Comments (14)
I like this idea. Making DataVec
more general will help make it more useful. I strongly suggest making DataArray
inherit from AbstractArray
and DataVec
inherit from AbstractVector
(issue #23). This will go a long way towards making DataVecs
and DataArrays
useable. I would not keep DataVec
separate but make it a DataArray{T,1}
as you suggest. Another option to consider is making the mask be a bitarray (issue #3).
Also, if you use bitstypes capable of supporting NA's (issue #45), you have arrays with NA support now.
As to float arrays with missing data, I like the idea. Harlan and Stefan are resistant as you can see from the commentary on issue #45. For floating point values, NaN's don't completely have correct semantics for missing data. The one area of difference is comparisons. Comparisons involving NaN always return false
and not NaN (because booleans don't have a concept of NA or NaN). NaN's are useable as NA's given this. Pandas (python) uses NaN's as NA's despite this "feature". You just have to be aware and check for NA conditions in comparisons (which you normally have to do anyway). Having a bitstype for floats that supports NA's (as an NaN) gets around this by building in the check for NA conditions in comparisons..
from dataframes.jl.
In general, I'm definitely in support of a data type for floating-point matrices (and/or higher-dimensional Float arrays) with NA implemented by NaN payload, presumably by a bits type with appropriate conversions, as Tom suggests. I don't see any reason why that type can't inherit from AbstractArray/Vector. Thanks for your efforts here!
But DataFrames are semantically different from a DataMatrix/DataArray, and I strongly feel that there should be a single globally-useful implementation of NAs for the DataFrame type, and trying to push the round NaN peg into that square hole is not going to end up being easy for users (or package developers) to work with.
For now, let's keep the code in this issue separate from the existing DataVec/DataFrame types. Definitely re-use Indexes and other ideas as you can, but let's treat this as a separate "JuliaData" type for working with separate types of data.
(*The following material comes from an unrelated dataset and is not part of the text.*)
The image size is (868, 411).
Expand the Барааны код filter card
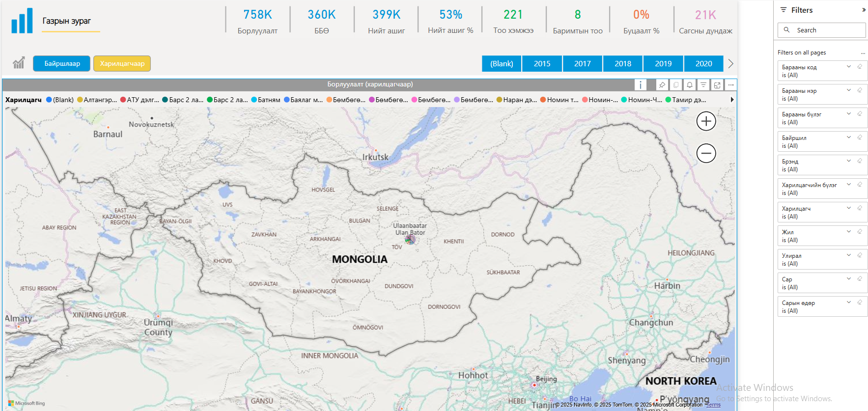(x=848, y=67)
I sure which I had more time to work on JuliaData! Maybe in a week or two...
from dataframes.jl.
Thanks for the comments.
Making DataArray
inherit from AbstractArray
does seem a natural thing to do. I plan on keeping DataVec
separate from DataArray
right now, I was just suggesting that if a 1d DataArray
is equivalent (both in syntax and semantics) to a current DataVec
when everything is implemented some duplicate code could be removed. I agree that a bitarray is the most compact type for a mask, I am still working out the best way to return a subscripted version (I'm assuming bitarrays cannot be multidimensional).
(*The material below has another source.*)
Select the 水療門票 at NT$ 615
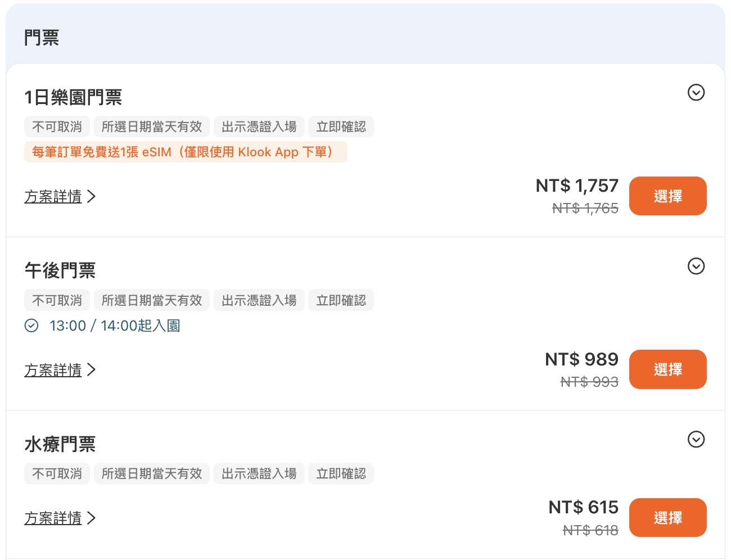This screenshot has height=560, width=731. (x=667, y=518)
As for float arrays I don't think the NaN comparison issue is really an issue as long as it's documented that you should only compare non-NaN elements.
I have implemented a few functions for float arrays that allow skipping NaNs via a Bool argument. I have run into problems implementing var
because there are so many versions with Bool flags already. Without keyword arguments to functions it is very difficult to add a new flag. I am now seeing why Matlab named their functions nanvar, etc. What are your opinions on the naming? I'm tempted to go with nanmean, nanvar, nansum, etc. rather than adding flags for consistency of the interface. If there are ever named function arguments then we could consider a "skipna" argument.
Thanks.
from dataframes.jl.
In a quick glance, it looks like you can have multidimensional BitArrays.
As far as NA's or NaN's and functions that work on them, i don't really like nanmean, nanvar, etc. I'd rather see something like:
mean(naFilter(x))
or mean(naReplace(x, -1))
In this case, naFilter
doesn't actually filter; it just sets up a type indicating thatmean
should skip NA's. Then, you just need to define the method to work with that type. For DataVec's, that's done by setting the filter flag. Then, mean(dv::DataVec)
will skip over NA's. For arrays with NA's as NaN's, you can set up a type that basically just holds the data (for naReplace, it'd also need to hold the replace value). For examples of this, see issue #40 and:
https://github.com/tshort/JuliaData/blob/floatNA/src/alternate_NA.jl
Some of that is commented out, but at least one of the functions worked at one time.
from dataframes.jl.
Multidimensional BitArrays should make DataArray
straight-forward to implement (famous last words).
I'm not a fan of the nanfun
family of functions and the mean(naFilter(x))
syntax is not my favorite either. I'm partial to something like mean(x, dim, skipna)
, however, we run into problems with var(x, dim, skipna)
as there is already a version of var
that takes an AbstractArray
, an Int and a Bool. However, I do think that the "functional" syntax mean(naFilter(x))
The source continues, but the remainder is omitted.